[Document section]

=-=-=-=-=

Now, that decision is less straightforward.

“It adds a whole other layer to it. It becomes a number-crunching exercise now,” Dusi said. “We have a lot of startups in San Diego that are developing their IP. … I think we’re going to see a lot fewer of them moving things.”

For the most part, the changes would affect companies with some revenue stream and value to their patents, rather than startups in the earliest stages.

Kyle Welch, licensing manager for San Diego State University’s technology transfer office, said he had not seen any effect in the startups, licensees and research groups he works with.

“Most startups using university IP are pre- or low-revenue, so the idea of holding IP overseas for a tax break would be more burdensome than it’s worth in most cases,” he wrote in an email. “I suppose it could be a consideration for some of those partners when deciding where to file patents, but I have not yet seen it.”

Will They Move IP Back to U.S.?

While the changes might be enough to deter some companies from moving their IP overseas, Dusi said it’s still not enough of an incentive for most companies to move their patents back to the U.S. For instance, those organizations might still face taxes from the country where they moved the IP.

=-=-=-=-=

[Provided records]

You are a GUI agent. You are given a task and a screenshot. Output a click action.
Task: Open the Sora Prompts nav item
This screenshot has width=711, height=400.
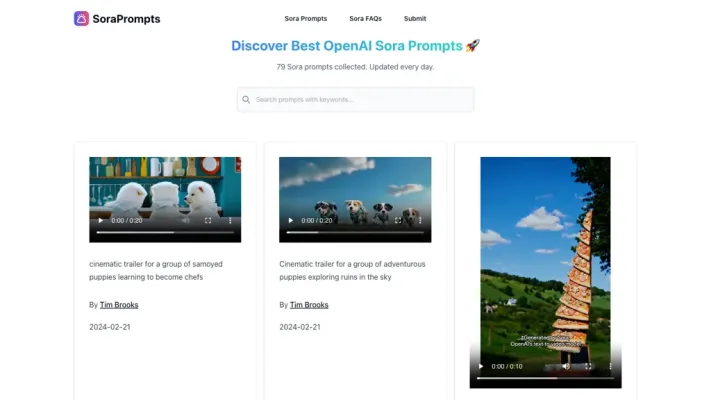click(305, 18)
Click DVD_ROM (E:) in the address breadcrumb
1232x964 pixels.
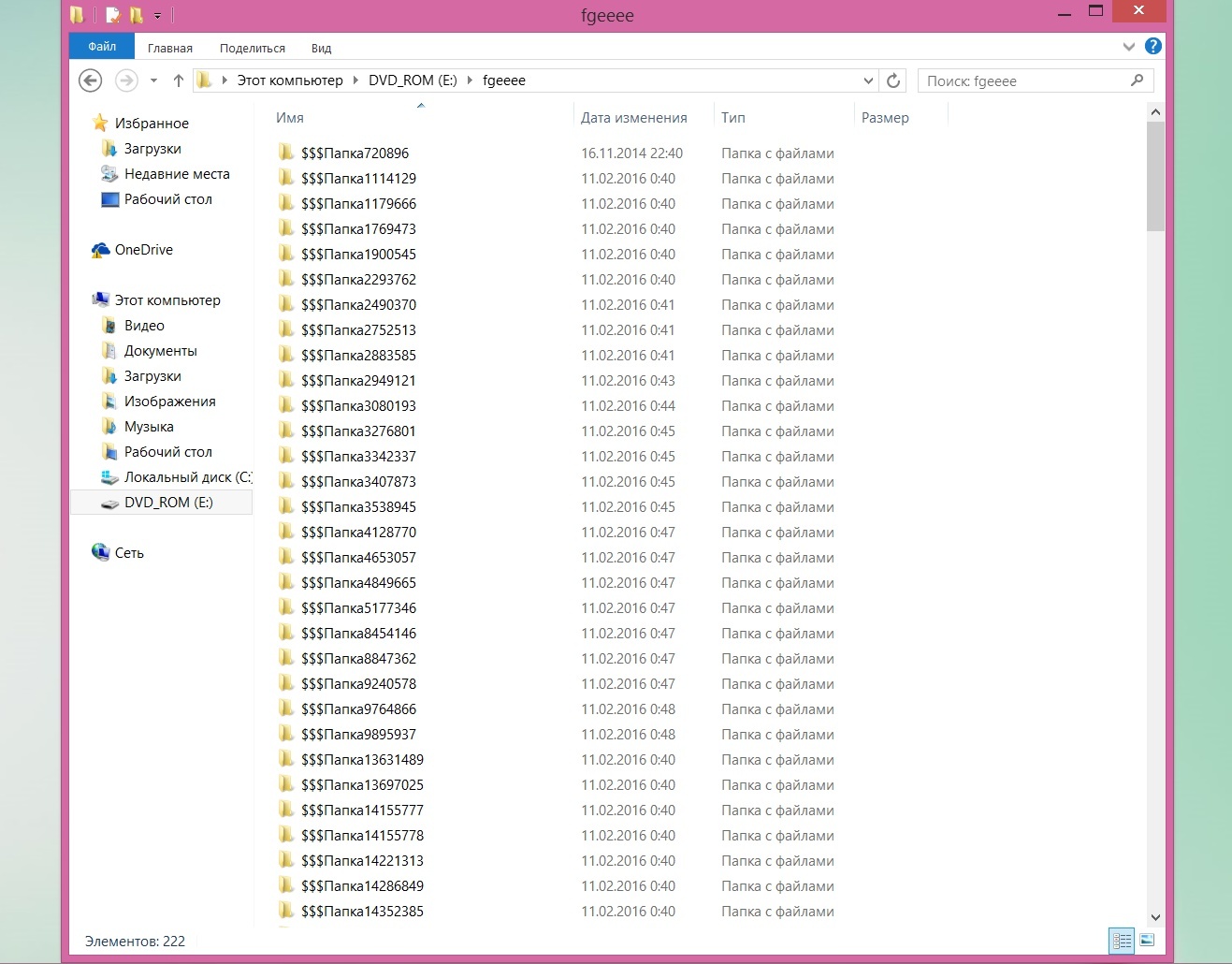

=-=-=-=-=

[What the task requires] Continue the article on moving patents overseas from its last sentence. The rows have nothing to do with the article on moving patents overseas.

[Answer box]
“For a lot of these where you’ve moved (the patent) and the value’s already grown, there’s a lot of challenge there from an exit tax perspective,” he said. “I don’t think we’re going to see a lot of companies that are bringing it back without doing a lot of modeling.”

Kevin Buckley, founder of Torrey Pines Law Group, said companies might have other, more pressing reasons for filing a patent overseas than taxes. For example, biotech startups might look to establish a corporate vehicle overseas for clinical trials or contract research, in addition to holding their patents.

“You file a patent application in wealthy countries where there’s going to be a market for your goods and where you’re going to block competition,” he said. “You file a patent in the U.S. because this is where the market is.”

U.S. Market Considered Most Important

Shihong Nicolaou, intellectual property manager for UC San Diego’s office of innovation and commercialization, said the policy changes have had little impact on the office’s IP strategies, adding the U.S. market was already considered the most important for their clients to secure business and investment.

“It is critical to have the IP protection in U.S., and to possibly extend to other territories,” Nicolaou wrote in an email. “All of the companies we work with would want to secure U.S. patents right across the board.”

Regulatory uncertainty is another important ingredient in the end decision of whether or not to move IP. Buckley said if tax rates increase under the next administration in 2021, it would become very expensive to move the IP again.

“I think people who have their IP overseas in holding companies are keeping it there. People who have it here are keeping it here,” he said. “I think people are going to take a wait-and-see attitude. Why not wait two years?”